A little note on gender – we’re not making a game where your character’s gender is any more important than you want it to be. In the best of the source material, gender discrimination isn’t a factor – Bertie Wooster and Stephanie ‘Stiffy’ Byng are equally free to do whatever they like with whoever they like, and Aunt Agatha and Sir Watkyn Basset have a similar level of social power. A character’s capabilities in this game come from their playbook rather than their gender, and while that’s made the names of this playbook and the next one a little clunky we think it’s the best call. 

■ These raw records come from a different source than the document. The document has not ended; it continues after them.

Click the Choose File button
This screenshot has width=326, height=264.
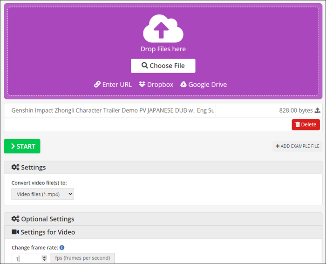[163, 66]
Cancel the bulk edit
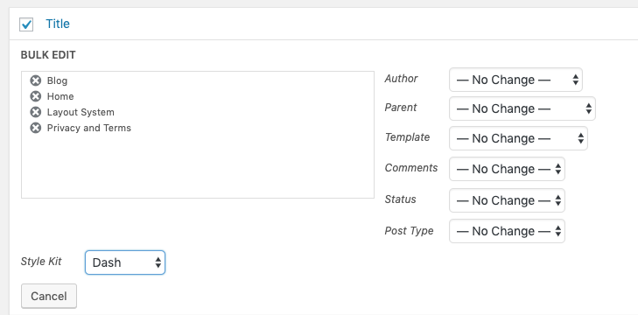The image size is (638, 315). (49, 297)
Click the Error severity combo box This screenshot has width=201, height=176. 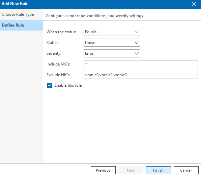tap(112, 53)
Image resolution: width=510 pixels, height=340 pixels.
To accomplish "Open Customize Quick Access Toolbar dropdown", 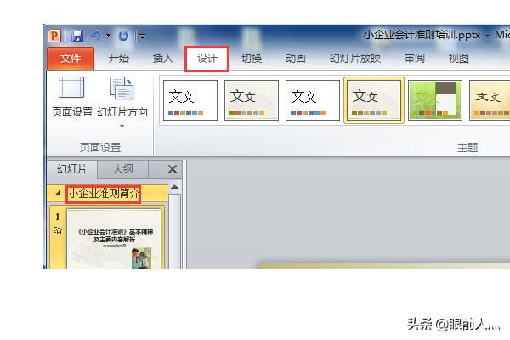I will click(142, 37).
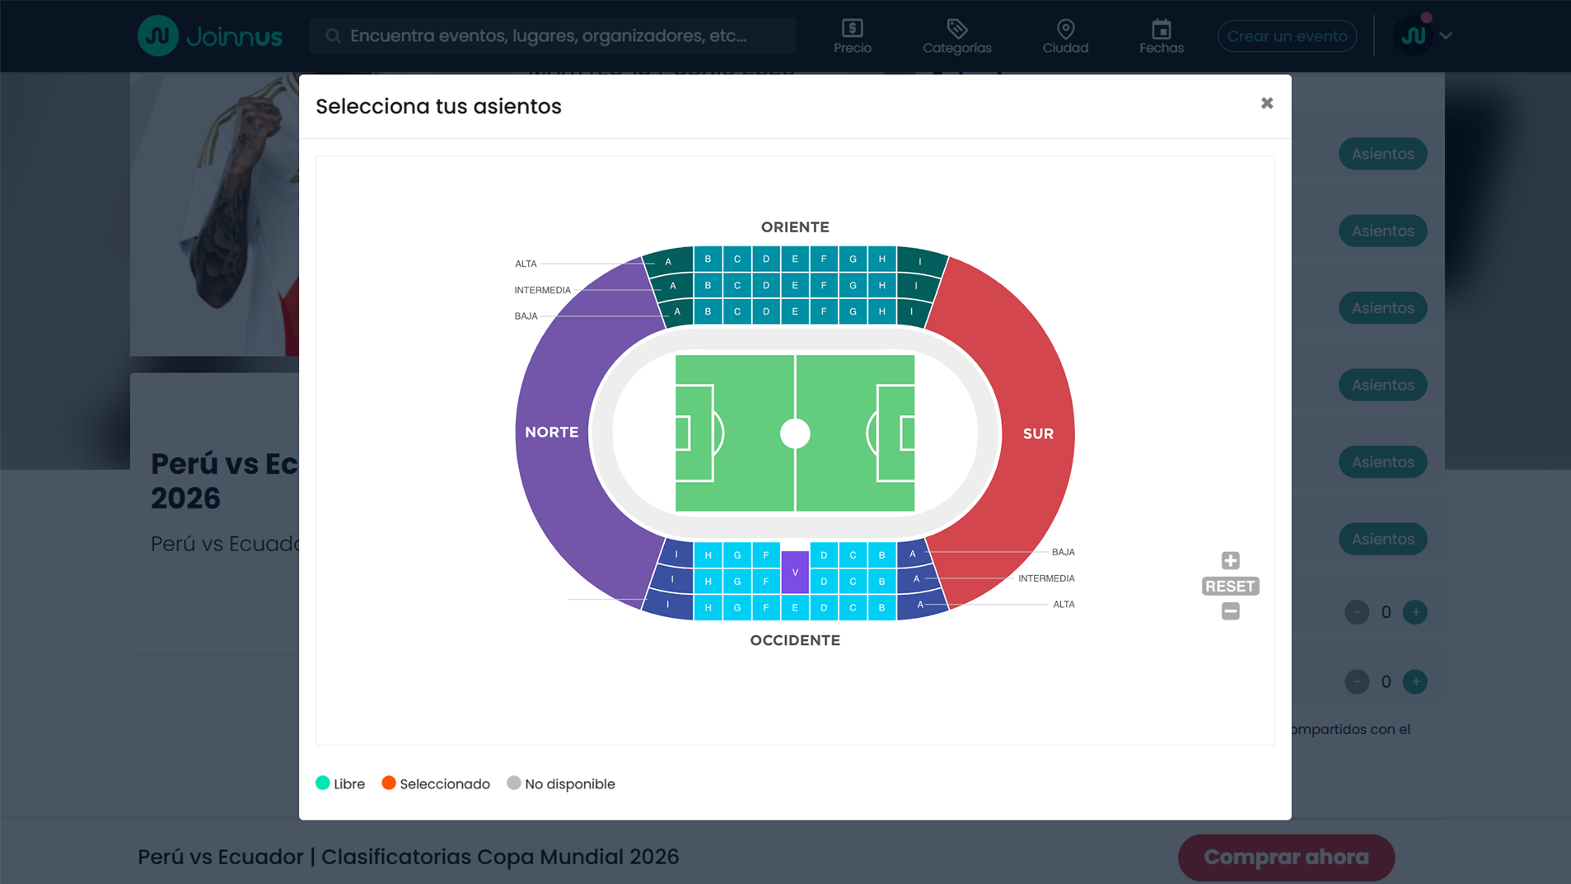
Task: Select the red SUR stand
Action: click(x=1037, y=433)
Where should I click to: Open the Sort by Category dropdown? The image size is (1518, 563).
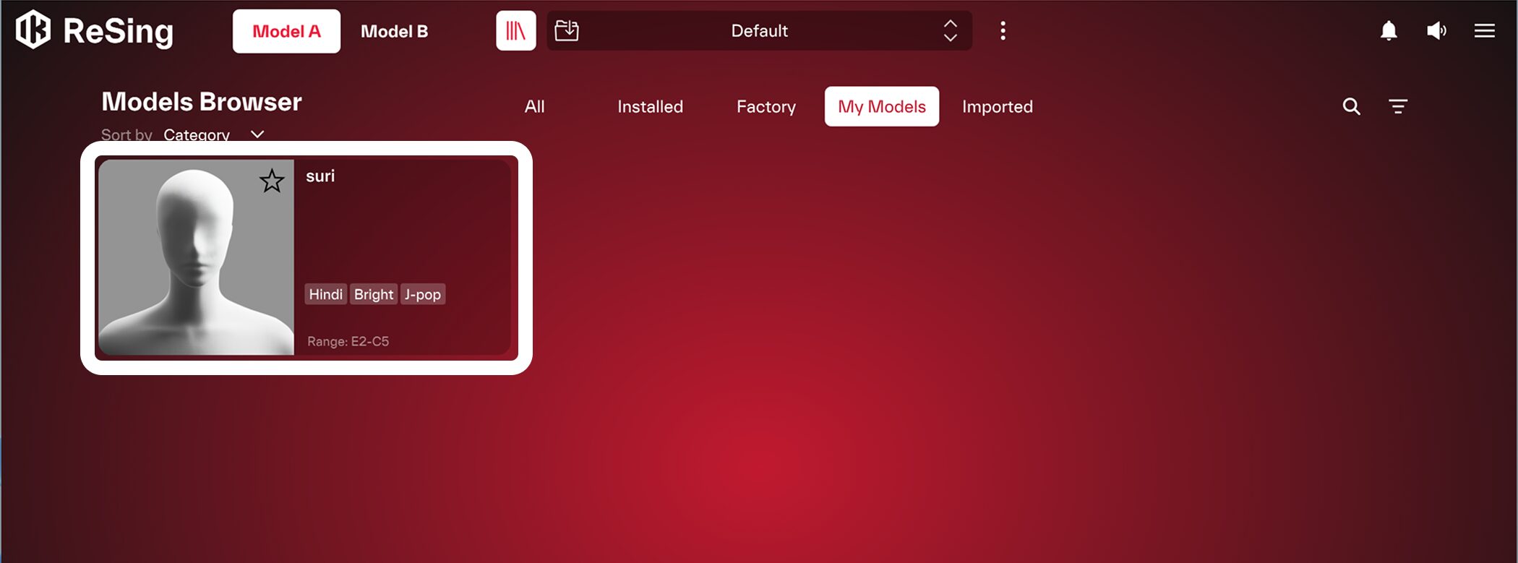213,134
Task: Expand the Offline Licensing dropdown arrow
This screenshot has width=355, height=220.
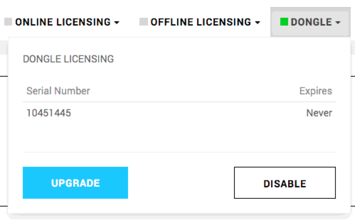Action: coord(258,22)
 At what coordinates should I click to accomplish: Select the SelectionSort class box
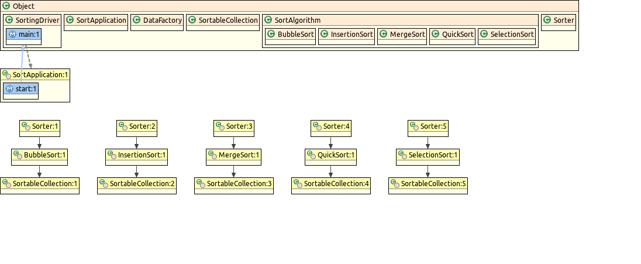506,35
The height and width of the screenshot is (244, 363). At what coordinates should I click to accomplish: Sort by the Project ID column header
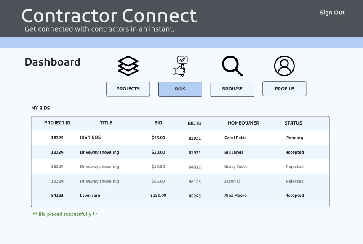[x=57, y=123]
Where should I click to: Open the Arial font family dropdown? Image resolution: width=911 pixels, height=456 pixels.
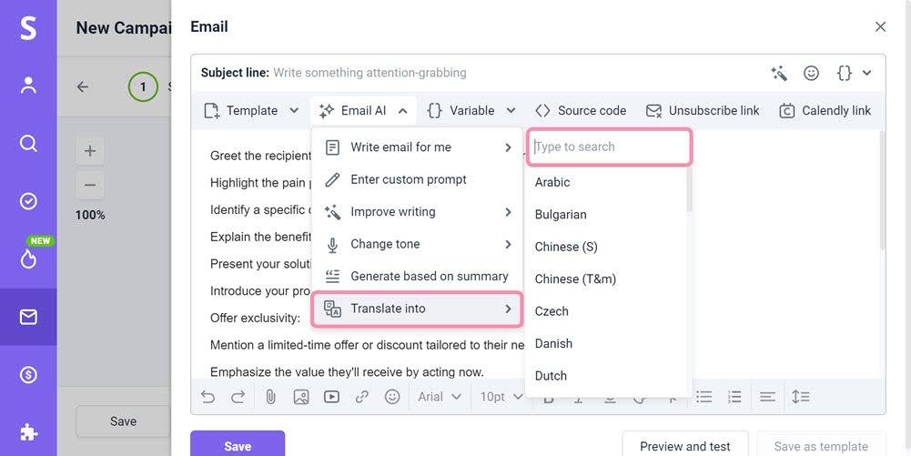pos(440,397)
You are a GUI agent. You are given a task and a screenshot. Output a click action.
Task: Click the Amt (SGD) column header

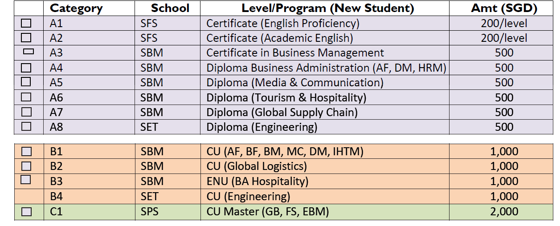[x=504, y=8]
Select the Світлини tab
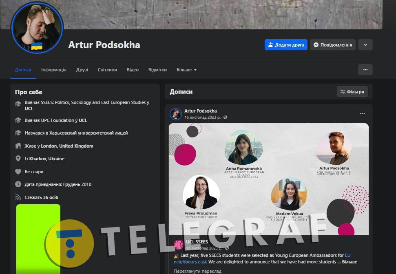 click(x=107, y=70)
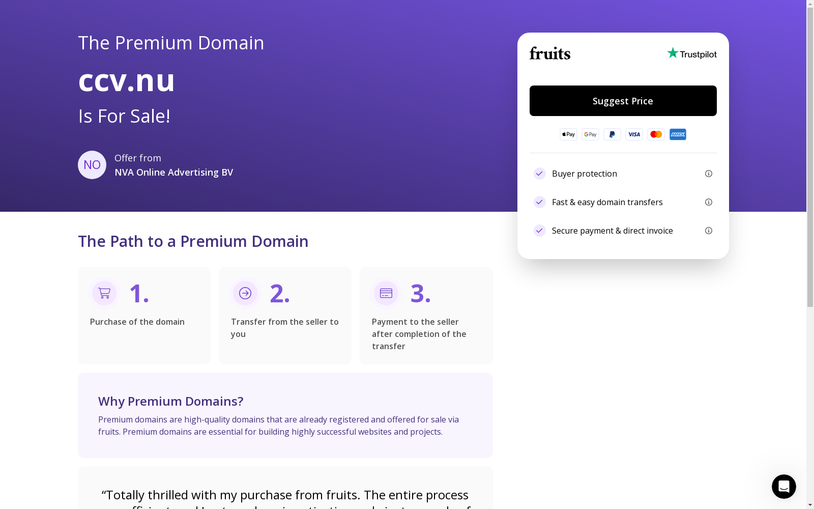Click the Suggest Price button
The image size is (814, 509).
623,101
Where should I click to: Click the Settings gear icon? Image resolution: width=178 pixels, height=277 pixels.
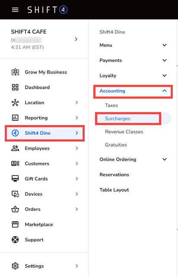(15, 266)
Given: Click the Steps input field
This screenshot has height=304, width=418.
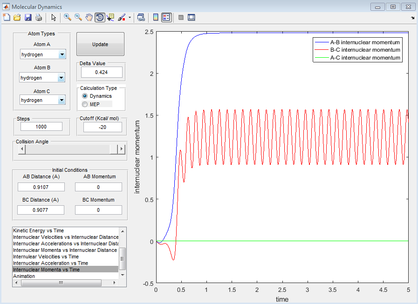Looking at the screenshot, I should [x=41, y=127].
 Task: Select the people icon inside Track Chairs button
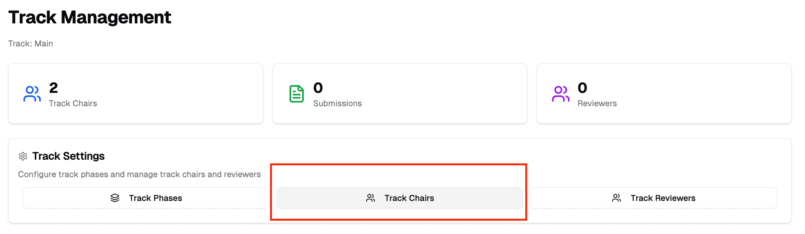click(370, 198)
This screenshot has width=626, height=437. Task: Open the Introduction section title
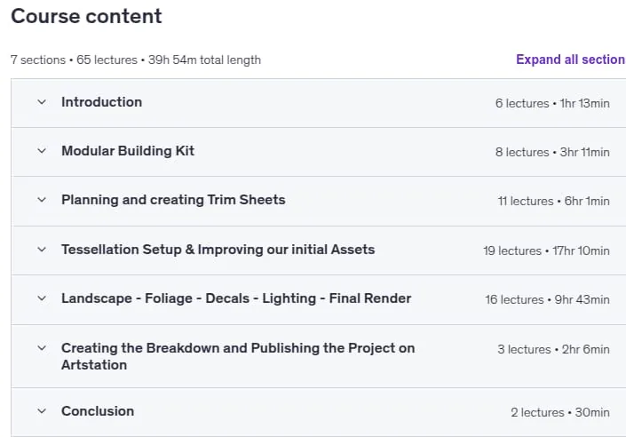click(102, 102)
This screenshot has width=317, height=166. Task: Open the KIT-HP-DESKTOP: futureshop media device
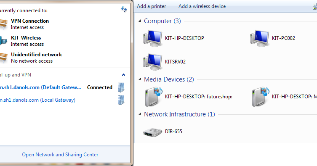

The Gentleman’s Gentleman or Lady’s Lady

Where the Gentleman/Lady of Leisure is mercurial the Gentleman’s Gentleman or Lady’s Lady is solid and dependable, always ready to offer sage advice, a bracing drink, or surprising skills from their time in the forces. Even when they’re unavailable to assist their master, it’s only because a more urgent or important errand has taken up their attention.

The Aged Relative

Their years have given the Aged Relative a healthy disregard for society’s mores, as well as the status needed to get away with it. Whether they’re foisting an inconvenient duty onto their nephew, throwing a grand gala to embarrass their social rivals, or demonstrating stealth and blackjacking skills that rival the best footpad, they’re an indomitable juggernaut of a force.

The Highbrow

Whether they’re an artist, a priest or a scholar, the Highbrow has been given a license by society to ignore social conventions, think strange thoughts and create shocking works – so long as they don’t go too far. Their moves play into this duality, whether it’s through being so oblivious you’re impervious to social influence and knowing the most obscure, strangely useful facts, or cannily putting together work whose ideas are just shocking enough to spread through the chattering classes like wildfire.

The Pillar of Society

The Pillar of Society is a key figure of the establishment – a judge, a major, a minor royal or the chair of the local Women’s Institute. Their word carries weight, and their judgement is feared by all, but their doctrinal mindset leaves them open to crafty plots and fast talk. Further, the organisation that is the source of their power can demand the Pillar’s attention at inconvenient times.